Music composer Arko Pravo Mukherji also says that composers should not be blamed for the decreasing number of songs by women in Bollywood.

music Updated: May 05, 2018 16:09 IST
Samarth Goyal
Samarth Goyal
Hindustan Times
Composer Arko Pravo Mukherjee says he usually does two versions of the same song — one sung by a male singer and another by a female singer.
Composer Arko Pravo Mukherjee says he usually does two versions of the same song — one sung by a male singer and another by a female singer.
         

It is no longer a secret that the number of songs sung by women in Bollywood is decreasing. While many have said that music directors should rope in more female singers in films, composer Arko Pravo Mukherjee thinks that blaming composers for the trend would not be right.

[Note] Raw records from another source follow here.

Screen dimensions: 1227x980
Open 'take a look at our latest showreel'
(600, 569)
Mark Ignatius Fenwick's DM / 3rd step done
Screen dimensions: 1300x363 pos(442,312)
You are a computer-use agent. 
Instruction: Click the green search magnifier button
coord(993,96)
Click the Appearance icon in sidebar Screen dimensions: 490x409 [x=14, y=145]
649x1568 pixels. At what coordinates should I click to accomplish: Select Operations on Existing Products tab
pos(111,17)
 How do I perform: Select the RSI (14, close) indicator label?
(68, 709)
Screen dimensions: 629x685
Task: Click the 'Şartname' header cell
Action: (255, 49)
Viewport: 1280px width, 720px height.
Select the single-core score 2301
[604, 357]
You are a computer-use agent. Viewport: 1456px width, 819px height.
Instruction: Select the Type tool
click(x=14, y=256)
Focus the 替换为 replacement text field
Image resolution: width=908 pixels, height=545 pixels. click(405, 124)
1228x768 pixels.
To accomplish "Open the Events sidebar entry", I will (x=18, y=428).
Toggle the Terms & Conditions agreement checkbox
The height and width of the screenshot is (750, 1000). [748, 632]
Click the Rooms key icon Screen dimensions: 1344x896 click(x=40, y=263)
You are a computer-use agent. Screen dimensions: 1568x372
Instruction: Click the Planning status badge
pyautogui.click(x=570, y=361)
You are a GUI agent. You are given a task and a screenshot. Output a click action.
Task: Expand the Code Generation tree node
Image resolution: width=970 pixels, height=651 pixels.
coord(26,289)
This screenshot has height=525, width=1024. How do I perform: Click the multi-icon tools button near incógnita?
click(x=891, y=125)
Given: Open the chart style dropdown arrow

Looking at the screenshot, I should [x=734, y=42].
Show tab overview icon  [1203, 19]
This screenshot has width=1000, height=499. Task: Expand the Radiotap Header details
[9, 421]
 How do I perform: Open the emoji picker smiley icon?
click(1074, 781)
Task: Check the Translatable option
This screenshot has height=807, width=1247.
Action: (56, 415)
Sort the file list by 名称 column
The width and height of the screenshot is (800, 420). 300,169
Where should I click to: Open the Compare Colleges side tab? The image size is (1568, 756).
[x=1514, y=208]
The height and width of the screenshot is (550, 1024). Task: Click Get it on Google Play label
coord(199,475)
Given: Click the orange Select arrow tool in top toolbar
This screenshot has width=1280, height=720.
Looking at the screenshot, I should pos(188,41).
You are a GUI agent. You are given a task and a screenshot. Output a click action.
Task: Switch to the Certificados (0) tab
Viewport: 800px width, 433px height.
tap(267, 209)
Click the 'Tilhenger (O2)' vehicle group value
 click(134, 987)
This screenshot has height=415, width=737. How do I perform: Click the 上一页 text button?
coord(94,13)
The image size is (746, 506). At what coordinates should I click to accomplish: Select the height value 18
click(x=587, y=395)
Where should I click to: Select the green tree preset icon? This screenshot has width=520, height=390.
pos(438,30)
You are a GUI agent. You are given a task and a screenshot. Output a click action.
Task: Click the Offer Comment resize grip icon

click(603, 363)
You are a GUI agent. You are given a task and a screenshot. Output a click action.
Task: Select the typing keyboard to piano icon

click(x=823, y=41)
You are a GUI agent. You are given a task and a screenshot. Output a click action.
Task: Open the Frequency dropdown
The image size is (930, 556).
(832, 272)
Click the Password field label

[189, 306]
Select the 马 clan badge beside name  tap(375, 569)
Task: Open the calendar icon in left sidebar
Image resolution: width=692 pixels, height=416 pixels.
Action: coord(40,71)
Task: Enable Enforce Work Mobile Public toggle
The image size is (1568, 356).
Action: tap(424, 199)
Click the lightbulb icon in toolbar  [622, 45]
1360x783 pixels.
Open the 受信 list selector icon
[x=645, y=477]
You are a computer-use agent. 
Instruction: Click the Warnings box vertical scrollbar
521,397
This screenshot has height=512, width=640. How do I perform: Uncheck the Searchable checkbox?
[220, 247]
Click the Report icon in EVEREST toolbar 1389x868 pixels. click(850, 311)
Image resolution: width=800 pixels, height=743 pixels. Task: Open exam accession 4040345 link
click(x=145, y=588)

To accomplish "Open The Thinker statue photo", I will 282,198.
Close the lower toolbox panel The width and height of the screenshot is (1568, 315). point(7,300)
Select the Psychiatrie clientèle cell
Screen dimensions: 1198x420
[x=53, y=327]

“I honestly think that composers shouldn’t be blamed for this. I am not composing for anyone but the feeling of the song. In other words, I don’t care if the song will be sung by a man or a woman. I care whether the song justifies the feeling that’s being portrayed in the film at that point,” says Arko, who also adds that for every male solo song, he also adds a female solo version of the same song. Case in point: Jogi (Shaadi Mein Zaroor Aana; 2017) sung by Shafqat Amanat Ali and another version by Akanksha Sharma.

“You can look at the way I go about doing things. If I make a song that will be sung by a man, I make a similar version for the woman as well. Again, it’s not because I feel that ‘Oh! A guy has sung the song and a female should sing it too.’ For me, it is how different the song becomes when sung by the opposite gender. I want to explore different emotions with that song and that’s why I have different versions,” clarifies the composer known for hits such as Nazm Nazm (Bareilly Ki Barfi; 2017), Maula (Jism 2; 2012), and Tere Sang Yaara (Rustom; 2016)

The 34-year-old also feels that this is not a gender debate. “Honestly, I don’t think it’s a gender issue. I wouldn’t be able to tell the reason why it’s happening, but I don’t think gender is the issue. If it was, then you wouldn’t have Kailash Kher singing Teri Deewani or Rekha Bharadwaj singing Kabira (Yeh Jawaani Hai Deewani; 2013). There have been so many amazing songs like these, and gender doesn’t matter really,” he says.

Adding that the reason behind the trend cannot be the quality of singers, he says, “I don’t think that they (current crop of women singers in the industry) are bad. I think some of them, such as Sunidhi Chauhan or Shreya Ghosal, have done some amazing work, and it won’t be right to say that they aren’t getting more songs because they are bad.”